I don't want to speak out of turn or anything, but I think it's like...
You know, oh, she didn't make her sexuality a big deal for, like, the 30 years of her life that she was closeted.
You know what I mean?
Like, it's cool.
She wasn't rubbing it in our faces by being herself.
And so we knew she was cool, and then she can come out and say she's cool.
She didn't start wearing sneakers until, like, the, you know, late 90s.
That was a bridge too far, by the way.
Oh yeah, we get James saying, sort of Obama-ish.
Andre 3000 Avatar, definitely favorite Outkast song is Bombs Over Baghdad, which he completely misinterprets.
Okay, next slide.
Oh yeah, we get James saying, "sort of Obama-ish." Again.
I don't know, is there even like an infamous...
Is there even a picture of Obama like embracing another man anywhere?
Like in like a tender way?
I don't think there is.
There probably should be.
There's pictures of him with like his supposed gay lover in college.
There's like pictures of him like with another guy.
I'm trying to remember if I've seen him.
And I know I just got through saying that Obama's not gay like that wasn't a thing.
But it's a minor thing relative to all the other things about Obama.
Like, he used to smoke crack and, like, be gay in college.
Yeah, he did both.
We don't know which caused which, but, you know, something happened there.
We don't know if the chicken or the egg came first.
I wonder, like, which tack this comment is taking.
Like, it's sort of Obama-ish.
Like, is he replying to Andre 3000 or is he saying, like, hey, that's sort of Obama-ish?
Like, what's full Obama, is my question.
Like, how do you go full Obama, according to James?
I'll tell you this much, they wouldn't have been as committed in, uh...
If they were being full Obama, they wouldn't have been so committed in the photo, in the video.
They would have been a little more cold about it.
I think I just read in the Minion Death Commandos Facebook group that people are putting that red X as their avatar to denote that they've been silenced by the media for being conservative.
Well, here we are, giving him a voice.
Yeah, well, and it's a great thing to, like, put in your avatar that we're seeing right now about how you're being silenced.
That's totally working.
It's just, it's, yeah, it's like that right-wing politician putting a fucking bullseye on her face, saying, this is what it's like being a conservative.

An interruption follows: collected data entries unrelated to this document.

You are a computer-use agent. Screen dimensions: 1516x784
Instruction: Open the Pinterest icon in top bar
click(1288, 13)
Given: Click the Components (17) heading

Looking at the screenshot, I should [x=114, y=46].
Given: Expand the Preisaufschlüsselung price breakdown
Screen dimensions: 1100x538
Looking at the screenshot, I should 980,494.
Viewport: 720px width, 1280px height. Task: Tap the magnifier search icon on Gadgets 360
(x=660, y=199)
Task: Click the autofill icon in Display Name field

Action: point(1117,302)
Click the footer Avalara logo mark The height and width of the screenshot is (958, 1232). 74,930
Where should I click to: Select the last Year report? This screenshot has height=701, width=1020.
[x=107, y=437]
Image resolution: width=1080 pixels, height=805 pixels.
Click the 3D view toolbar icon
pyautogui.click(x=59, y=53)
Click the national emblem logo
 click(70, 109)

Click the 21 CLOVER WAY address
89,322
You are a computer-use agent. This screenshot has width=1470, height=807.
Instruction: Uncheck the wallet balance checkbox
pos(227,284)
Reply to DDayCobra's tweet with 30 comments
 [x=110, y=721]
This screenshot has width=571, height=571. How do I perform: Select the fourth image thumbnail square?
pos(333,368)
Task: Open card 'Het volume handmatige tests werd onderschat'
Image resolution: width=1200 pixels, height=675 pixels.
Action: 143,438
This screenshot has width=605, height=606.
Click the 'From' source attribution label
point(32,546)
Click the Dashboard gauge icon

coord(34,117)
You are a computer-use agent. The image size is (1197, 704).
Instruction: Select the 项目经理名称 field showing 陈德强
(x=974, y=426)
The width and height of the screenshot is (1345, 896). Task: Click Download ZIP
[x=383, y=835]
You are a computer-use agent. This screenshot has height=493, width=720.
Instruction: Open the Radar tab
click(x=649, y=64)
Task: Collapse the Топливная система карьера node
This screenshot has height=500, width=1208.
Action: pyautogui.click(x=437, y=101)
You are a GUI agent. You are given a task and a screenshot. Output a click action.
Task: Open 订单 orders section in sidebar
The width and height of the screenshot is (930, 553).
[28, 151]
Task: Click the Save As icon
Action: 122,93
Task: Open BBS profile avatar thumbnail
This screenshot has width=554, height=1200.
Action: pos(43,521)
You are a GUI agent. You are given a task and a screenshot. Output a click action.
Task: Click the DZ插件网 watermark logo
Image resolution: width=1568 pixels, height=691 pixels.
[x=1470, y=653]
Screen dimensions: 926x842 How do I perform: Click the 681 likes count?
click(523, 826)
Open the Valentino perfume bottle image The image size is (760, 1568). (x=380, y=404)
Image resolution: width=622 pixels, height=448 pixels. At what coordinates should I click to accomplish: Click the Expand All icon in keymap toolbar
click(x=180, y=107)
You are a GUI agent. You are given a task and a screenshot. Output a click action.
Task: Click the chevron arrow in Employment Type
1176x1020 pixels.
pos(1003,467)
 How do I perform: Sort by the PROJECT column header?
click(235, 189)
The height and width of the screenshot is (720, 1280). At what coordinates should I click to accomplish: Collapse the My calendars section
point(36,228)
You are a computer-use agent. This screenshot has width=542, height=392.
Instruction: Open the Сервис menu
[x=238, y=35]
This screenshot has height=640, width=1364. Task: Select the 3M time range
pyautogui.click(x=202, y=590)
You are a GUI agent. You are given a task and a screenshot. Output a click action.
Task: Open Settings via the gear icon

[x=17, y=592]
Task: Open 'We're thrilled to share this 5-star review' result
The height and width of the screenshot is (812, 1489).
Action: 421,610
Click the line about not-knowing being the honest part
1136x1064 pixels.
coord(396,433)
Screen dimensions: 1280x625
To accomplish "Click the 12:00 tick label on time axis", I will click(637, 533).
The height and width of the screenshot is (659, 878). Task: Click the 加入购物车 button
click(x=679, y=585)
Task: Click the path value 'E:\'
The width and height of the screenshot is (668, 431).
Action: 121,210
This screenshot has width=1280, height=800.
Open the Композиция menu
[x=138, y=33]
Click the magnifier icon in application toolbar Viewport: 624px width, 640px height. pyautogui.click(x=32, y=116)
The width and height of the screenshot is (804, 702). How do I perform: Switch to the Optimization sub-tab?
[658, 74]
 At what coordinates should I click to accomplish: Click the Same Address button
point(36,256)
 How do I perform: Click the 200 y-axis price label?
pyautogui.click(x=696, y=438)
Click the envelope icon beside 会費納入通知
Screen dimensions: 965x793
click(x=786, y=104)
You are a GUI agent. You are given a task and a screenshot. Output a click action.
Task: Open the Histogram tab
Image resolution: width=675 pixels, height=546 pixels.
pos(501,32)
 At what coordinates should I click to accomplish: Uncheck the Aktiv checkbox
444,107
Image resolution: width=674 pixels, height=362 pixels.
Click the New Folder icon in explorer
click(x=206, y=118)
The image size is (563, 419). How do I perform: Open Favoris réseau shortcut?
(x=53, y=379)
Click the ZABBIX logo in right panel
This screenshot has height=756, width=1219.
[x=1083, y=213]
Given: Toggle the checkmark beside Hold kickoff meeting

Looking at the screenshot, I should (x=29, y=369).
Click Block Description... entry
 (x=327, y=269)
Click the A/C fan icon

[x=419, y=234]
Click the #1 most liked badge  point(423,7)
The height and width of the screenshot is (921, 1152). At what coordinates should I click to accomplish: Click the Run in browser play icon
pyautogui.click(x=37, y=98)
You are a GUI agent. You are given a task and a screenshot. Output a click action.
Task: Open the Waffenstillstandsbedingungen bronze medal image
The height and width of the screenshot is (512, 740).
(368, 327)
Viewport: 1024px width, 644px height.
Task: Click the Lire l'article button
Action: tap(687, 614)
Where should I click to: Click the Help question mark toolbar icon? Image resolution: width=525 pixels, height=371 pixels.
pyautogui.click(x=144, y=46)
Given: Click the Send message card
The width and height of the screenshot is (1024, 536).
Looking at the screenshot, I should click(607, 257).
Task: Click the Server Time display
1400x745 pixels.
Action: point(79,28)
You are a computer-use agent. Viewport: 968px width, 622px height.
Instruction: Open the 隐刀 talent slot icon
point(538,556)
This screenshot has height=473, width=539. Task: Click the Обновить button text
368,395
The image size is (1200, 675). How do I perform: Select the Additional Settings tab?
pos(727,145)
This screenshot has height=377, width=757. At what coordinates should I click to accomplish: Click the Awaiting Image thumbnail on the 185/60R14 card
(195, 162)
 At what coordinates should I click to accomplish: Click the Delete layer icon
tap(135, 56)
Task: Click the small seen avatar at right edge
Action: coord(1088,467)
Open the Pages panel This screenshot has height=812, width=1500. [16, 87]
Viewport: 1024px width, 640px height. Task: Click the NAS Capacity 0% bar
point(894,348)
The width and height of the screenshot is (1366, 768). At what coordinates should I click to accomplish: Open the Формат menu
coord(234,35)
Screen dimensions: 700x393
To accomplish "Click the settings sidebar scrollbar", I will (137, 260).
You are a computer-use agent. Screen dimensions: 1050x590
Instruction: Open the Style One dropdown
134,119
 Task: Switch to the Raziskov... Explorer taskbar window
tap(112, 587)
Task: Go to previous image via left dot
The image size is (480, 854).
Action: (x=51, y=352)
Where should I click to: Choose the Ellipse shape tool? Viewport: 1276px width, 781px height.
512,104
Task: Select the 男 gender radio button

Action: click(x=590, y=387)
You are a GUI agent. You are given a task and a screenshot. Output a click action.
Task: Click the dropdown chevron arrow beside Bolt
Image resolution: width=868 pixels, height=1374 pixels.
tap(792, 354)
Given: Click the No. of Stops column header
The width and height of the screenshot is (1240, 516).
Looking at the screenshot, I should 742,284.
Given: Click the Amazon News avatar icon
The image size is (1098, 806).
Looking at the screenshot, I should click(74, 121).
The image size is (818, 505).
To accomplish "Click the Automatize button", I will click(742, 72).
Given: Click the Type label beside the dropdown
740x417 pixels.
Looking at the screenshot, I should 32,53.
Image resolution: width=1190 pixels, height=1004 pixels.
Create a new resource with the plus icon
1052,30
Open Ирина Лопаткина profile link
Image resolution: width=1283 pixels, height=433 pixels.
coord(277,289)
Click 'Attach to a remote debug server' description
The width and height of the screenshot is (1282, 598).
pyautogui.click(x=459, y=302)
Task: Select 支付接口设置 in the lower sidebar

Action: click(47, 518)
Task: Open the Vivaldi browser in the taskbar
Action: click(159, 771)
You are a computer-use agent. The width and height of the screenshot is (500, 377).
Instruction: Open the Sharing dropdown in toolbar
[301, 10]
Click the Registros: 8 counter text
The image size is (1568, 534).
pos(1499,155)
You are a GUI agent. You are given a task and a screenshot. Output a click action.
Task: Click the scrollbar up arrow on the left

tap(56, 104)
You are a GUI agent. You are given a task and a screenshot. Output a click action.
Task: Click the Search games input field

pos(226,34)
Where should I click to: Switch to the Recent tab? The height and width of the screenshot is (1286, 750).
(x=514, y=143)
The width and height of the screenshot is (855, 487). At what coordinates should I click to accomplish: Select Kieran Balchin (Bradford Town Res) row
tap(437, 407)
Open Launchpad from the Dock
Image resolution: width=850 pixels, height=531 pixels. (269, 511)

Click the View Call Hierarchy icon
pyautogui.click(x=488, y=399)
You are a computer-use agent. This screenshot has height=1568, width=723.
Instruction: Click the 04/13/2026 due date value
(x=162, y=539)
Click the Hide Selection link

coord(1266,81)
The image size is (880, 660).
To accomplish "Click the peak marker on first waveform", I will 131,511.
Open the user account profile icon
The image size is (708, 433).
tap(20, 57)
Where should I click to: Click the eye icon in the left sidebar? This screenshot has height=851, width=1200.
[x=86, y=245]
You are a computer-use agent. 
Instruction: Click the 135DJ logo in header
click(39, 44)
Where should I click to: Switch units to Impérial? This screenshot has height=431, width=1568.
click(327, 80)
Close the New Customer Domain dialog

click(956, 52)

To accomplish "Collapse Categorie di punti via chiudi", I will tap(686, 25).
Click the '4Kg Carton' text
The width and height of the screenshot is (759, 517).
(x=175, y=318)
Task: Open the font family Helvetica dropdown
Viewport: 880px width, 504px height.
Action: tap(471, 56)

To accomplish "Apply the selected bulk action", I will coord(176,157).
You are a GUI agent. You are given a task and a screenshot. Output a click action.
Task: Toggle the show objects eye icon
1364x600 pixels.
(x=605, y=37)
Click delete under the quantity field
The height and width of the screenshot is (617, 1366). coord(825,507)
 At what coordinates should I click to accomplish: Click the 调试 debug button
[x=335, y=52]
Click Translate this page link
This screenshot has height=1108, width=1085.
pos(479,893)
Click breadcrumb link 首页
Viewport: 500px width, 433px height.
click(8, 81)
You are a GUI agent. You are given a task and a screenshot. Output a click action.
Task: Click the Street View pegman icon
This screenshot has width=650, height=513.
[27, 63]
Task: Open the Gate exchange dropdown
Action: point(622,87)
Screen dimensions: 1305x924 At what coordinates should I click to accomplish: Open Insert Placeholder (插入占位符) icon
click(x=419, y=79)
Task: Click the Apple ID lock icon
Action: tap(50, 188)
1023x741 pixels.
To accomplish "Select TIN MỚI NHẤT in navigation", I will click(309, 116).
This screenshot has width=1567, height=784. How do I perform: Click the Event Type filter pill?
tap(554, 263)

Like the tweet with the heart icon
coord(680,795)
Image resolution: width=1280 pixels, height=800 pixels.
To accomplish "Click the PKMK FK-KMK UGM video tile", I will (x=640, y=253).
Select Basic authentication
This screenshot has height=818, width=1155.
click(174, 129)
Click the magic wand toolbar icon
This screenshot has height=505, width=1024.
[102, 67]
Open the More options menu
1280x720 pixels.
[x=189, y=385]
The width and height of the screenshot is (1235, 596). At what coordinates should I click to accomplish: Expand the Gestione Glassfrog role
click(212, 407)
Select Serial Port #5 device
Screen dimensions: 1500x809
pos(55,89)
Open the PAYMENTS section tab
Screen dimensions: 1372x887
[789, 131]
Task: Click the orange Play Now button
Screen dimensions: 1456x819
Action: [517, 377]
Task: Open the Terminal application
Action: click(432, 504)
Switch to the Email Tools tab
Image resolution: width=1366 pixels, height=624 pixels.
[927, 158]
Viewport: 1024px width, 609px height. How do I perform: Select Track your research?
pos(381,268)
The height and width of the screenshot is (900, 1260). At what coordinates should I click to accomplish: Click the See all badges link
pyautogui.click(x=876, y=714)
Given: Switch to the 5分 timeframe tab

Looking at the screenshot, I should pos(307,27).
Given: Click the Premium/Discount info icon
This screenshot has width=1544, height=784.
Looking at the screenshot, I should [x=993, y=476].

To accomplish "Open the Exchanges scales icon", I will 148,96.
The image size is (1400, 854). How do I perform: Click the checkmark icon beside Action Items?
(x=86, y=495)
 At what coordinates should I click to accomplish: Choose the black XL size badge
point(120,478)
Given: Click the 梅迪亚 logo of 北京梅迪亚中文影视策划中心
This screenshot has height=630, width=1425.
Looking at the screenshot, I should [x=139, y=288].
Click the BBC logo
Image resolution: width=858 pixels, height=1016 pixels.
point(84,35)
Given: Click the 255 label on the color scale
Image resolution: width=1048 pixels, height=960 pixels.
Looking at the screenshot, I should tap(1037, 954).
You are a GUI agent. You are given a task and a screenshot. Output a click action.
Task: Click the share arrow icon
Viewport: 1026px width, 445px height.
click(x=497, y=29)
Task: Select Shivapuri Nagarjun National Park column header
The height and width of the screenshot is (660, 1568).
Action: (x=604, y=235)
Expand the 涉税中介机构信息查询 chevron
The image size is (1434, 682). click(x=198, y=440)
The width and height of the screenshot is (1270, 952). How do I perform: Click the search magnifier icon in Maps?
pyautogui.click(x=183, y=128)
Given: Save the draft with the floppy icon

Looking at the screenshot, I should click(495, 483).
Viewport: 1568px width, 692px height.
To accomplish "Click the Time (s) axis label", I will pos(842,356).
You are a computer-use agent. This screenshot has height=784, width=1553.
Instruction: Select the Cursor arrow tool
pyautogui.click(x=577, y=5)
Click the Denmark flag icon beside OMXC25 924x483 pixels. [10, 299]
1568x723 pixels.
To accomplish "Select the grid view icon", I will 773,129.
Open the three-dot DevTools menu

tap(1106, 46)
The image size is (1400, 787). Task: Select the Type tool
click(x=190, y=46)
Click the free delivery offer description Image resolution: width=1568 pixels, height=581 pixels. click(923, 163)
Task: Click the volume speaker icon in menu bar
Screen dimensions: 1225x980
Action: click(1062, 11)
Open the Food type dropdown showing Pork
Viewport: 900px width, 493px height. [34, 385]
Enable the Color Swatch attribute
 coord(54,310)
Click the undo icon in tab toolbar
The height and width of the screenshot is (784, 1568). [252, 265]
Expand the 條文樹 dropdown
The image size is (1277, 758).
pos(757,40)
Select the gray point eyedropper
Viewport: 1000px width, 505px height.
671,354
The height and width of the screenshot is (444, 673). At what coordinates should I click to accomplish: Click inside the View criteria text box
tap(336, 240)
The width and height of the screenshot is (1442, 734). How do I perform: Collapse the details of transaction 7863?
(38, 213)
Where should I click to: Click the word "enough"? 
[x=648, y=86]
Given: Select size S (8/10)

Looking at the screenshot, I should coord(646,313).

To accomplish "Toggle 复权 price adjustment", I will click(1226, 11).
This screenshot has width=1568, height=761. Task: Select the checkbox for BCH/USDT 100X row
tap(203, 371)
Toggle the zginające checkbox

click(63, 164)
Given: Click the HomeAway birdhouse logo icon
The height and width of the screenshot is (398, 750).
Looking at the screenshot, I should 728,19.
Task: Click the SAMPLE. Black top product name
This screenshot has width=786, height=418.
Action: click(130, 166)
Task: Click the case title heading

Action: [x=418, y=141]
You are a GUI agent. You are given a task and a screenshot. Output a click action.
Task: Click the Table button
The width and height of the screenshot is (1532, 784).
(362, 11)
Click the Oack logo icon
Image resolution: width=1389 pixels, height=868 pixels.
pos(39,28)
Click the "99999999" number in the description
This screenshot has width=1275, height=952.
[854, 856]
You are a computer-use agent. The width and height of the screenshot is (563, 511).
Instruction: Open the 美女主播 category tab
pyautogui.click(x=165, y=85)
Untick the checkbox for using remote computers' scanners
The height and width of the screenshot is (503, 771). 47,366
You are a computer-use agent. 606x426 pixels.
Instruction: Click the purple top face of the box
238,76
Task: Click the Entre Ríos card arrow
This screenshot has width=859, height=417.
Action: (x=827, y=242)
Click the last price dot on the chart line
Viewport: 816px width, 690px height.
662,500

This is me, this is my life.
It's like, yeah, because it's a... What is the joke?
Because it's a fake bullseye and you put it there yourself?
Exactly.
So, yeah, it is like being conservative.
Okay, this was yours, Matt.
Okay, well, uh, this is insane.
But, uh, this internet age group sure are softies.
It's no wonder they like to kill themselves.
Man up.
Millennials, they just love killing themselves.
Holy shit.
As a millennial, I kill myself every day.
Yeah.
This is a, yeah, rotten comment, rotten person.
Can't even be bothered to get an avatar, just the, uh, just the automatic H for Harley 5571.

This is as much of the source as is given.